SPAC: Controller Implementation

SPAC is a custom JavaScript framework for client-side, single-page web applications. It stands for “Stateful Pages, Actions and Components”. Its design goal is to provide robust and simple entities that help you to structure apps. Pages and components provide the HTML, JavaScript functions and UI interactions. Actions govern external API calls. You define these entities in plain JS, load up the central controller, and your app is ready to be served. Read the development journey of SPAC in my series: https://admantium.com/category/spac-framework/.

In this article, I explain the central controller object. We cover the design goals, then discuss its features and implementation.

This article originally appeared at my blog.

Designing the Controller

  • Self initializing, single point of entry: The controller is the only JavaScript module that you need to load with a <script> tag from your index.html. From thereon, it handles the loading and unloading of all other JavaScript functions that are needed for the application.
  • Rendering Pages: The controller uses page classes for delivering the HTML to the clients. Pages expose a display() method that will render HTML and attach the output to the DOM. Pages themselves consist of static HTML and components that are added via mount().
  • Handling Actions: Actions are client-side external interactions like calling a backend or an external API. An action receives an args object and a updateState callback that receives the result of the action.

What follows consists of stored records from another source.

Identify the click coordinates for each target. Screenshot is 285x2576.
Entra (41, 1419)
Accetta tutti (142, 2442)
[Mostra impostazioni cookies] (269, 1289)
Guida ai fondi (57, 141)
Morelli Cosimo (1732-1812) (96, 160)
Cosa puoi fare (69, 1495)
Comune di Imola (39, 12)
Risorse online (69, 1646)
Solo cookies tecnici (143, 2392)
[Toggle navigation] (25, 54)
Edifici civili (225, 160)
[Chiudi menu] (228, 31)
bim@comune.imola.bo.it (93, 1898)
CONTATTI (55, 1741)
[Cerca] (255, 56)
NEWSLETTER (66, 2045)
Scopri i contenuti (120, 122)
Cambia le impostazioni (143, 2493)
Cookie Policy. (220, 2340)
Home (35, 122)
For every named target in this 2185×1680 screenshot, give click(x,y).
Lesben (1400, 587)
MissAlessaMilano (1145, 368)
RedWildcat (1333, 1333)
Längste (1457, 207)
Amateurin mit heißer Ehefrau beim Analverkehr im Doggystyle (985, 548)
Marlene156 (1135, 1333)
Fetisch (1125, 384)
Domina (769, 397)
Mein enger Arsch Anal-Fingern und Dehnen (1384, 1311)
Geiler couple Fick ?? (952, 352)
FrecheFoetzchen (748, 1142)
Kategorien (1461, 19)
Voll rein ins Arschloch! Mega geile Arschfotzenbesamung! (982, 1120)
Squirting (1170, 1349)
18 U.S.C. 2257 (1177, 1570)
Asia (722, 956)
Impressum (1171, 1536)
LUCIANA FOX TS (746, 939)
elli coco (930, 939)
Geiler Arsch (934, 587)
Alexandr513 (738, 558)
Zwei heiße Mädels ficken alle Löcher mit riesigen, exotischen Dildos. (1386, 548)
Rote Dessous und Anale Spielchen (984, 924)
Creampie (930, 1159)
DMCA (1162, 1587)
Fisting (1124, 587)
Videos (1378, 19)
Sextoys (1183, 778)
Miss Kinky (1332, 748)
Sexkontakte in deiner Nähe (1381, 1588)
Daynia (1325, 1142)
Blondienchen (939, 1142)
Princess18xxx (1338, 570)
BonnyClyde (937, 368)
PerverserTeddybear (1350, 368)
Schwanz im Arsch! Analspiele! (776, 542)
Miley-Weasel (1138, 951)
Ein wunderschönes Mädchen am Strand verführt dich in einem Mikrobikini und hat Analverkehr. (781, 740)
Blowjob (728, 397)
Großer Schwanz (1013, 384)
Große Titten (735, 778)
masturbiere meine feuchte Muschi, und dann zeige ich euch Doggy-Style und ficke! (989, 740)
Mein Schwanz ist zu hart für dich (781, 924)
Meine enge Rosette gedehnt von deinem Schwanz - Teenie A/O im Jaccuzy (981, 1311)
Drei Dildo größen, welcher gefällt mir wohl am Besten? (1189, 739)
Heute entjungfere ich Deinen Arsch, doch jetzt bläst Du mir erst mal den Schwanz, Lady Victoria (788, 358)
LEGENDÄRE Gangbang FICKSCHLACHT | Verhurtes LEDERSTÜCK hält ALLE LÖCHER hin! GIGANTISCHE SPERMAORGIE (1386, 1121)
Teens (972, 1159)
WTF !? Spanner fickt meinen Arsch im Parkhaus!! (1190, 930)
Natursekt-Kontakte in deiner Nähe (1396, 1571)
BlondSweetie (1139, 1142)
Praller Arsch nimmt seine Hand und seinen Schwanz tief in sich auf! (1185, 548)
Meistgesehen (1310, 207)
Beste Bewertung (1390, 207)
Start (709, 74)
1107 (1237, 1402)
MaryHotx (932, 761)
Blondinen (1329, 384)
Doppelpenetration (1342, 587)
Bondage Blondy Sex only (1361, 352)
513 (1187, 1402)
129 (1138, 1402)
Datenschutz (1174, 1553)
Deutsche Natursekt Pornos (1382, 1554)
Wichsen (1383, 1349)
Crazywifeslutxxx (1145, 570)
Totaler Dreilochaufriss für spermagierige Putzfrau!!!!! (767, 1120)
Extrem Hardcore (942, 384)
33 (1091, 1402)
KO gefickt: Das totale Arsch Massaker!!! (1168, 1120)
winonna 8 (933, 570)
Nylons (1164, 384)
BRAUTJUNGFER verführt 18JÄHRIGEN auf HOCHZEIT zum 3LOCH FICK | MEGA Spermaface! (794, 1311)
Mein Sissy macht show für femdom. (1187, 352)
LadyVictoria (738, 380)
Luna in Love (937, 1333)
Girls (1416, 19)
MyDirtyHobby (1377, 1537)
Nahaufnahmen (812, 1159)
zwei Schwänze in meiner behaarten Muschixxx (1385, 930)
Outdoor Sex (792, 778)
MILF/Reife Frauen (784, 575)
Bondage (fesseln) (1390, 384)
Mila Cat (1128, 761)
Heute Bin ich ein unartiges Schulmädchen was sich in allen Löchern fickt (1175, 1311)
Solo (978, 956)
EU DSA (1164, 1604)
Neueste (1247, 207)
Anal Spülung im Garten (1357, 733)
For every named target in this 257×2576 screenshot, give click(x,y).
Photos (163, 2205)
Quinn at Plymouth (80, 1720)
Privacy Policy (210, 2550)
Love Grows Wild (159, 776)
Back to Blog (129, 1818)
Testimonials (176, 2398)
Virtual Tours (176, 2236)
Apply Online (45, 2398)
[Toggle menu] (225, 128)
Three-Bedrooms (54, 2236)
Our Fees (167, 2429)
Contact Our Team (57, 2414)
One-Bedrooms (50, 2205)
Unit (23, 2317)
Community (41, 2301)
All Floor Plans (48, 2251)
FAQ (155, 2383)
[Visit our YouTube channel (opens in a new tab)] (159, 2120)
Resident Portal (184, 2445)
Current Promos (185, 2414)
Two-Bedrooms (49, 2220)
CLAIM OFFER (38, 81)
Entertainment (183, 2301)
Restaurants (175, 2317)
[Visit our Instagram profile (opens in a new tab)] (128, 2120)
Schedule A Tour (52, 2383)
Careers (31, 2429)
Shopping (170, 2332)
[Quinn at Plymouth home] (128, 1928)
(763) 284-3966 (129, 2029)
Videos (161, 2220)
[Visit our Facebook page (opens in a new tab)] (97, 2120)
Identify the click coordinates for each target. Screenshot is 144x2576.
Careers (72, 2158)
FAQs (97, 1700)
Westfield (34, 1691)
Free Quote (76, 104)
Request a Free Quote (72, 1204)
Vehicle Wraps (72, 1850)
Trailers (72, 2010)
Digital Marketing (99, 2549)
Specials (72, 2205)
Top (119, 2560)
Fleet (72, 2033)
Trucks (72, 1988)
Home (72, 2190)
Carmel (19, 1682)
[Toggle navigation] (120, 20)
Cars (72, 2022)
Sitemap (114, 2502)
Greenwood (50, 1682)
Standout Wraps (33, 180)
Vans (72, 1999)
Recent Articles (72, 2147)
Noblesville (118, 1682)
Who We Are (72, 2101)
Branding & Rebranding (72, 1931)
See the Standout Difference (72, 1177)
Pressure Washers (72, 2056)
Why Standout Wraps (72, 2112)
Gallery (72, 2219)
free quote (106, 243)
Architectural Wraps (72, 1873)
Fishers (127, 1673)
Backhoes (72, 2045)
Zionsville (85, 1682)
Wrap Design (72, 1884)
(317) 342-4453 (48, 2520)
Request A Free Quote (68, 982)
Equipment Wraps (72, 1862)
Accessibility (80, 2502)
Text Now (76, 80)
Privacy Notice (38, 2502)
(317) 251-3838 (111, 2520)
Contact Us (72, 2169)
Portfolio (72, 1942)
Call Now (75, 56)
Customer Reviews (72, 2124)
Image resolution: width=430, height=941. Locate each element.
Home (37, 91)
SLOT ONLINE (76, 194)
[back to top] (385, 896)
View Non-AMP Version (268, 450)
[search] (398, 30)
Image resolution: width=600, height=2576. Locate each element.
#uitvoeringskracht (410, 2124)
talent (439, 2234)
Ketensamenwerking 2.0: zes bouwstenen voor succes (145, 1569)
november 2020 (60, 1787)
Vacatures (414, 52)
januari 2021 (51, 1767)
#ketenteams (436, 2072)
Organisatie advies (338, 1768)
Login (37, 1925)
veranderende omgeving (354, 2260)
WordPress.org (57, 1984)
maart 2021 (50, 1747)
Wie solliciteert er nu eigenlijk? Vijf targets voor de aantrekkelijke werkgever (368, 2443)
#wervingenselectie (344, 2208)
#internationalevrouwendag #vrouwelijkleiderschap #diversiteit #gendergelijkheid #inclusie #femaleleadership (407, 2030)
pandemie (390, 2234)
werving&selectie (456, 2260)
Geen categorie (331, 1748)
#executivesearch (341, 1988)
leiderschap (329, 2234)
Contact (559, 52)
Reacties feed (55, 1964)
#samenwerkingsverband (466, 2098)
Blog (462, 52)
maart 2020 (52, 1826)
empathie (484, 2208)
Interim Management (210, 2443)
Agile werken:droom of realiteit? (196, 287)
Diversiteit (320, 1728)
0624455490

Now, let’s detail how the controller works.

Self-Initialization

To initialize your application, you need to do these steps:

  1. Create a script for loading the controller, e.g. in js/app.js
// js/app.js
import { Controller } from 'spacjs';
const controller = new Controller();controller.init();

2. Include this script in your index.html

<script src="js/controller.js" type="module"></script>

That is all.

Render Pages

.
└── pages
├── IndexPage.js
├── SearchApiElementsPage.js
└── SearchApiSpecPage.js

From this structure, the following map will be created:

const pages = {
Index: {
route: '/index',
obj: IndexPage()
},
SearchApiElements: {
route: '/search_api_elements',
obj: SearchApiElementsPage()
},
SearchApiSpec: {
route: '/search_api_spec',
obj: SearchApiSpecPage()
}
}

At the moment, this map is used only to resolve routes and creating page instances when they should be rendered. An ongoing feature is to simplify imports, so instead of importing components directly in page declarations, the page object could request components from the controller.

Handling Actions

const actions = {
loadAPI: {
obj: LoadApiAction()
}
}

The controller exposes the actions object. Then, any page or component can execute an action with this syntax:

this.controller.action('loadAPI', {state: this.getState()}

This is all! The action object will access the state of the calling component, execute the defined application-external call, and pass the results as the new state object to the receiving component(s). Decoupling the participating components is a challenging aspect, a future article will explain how to works.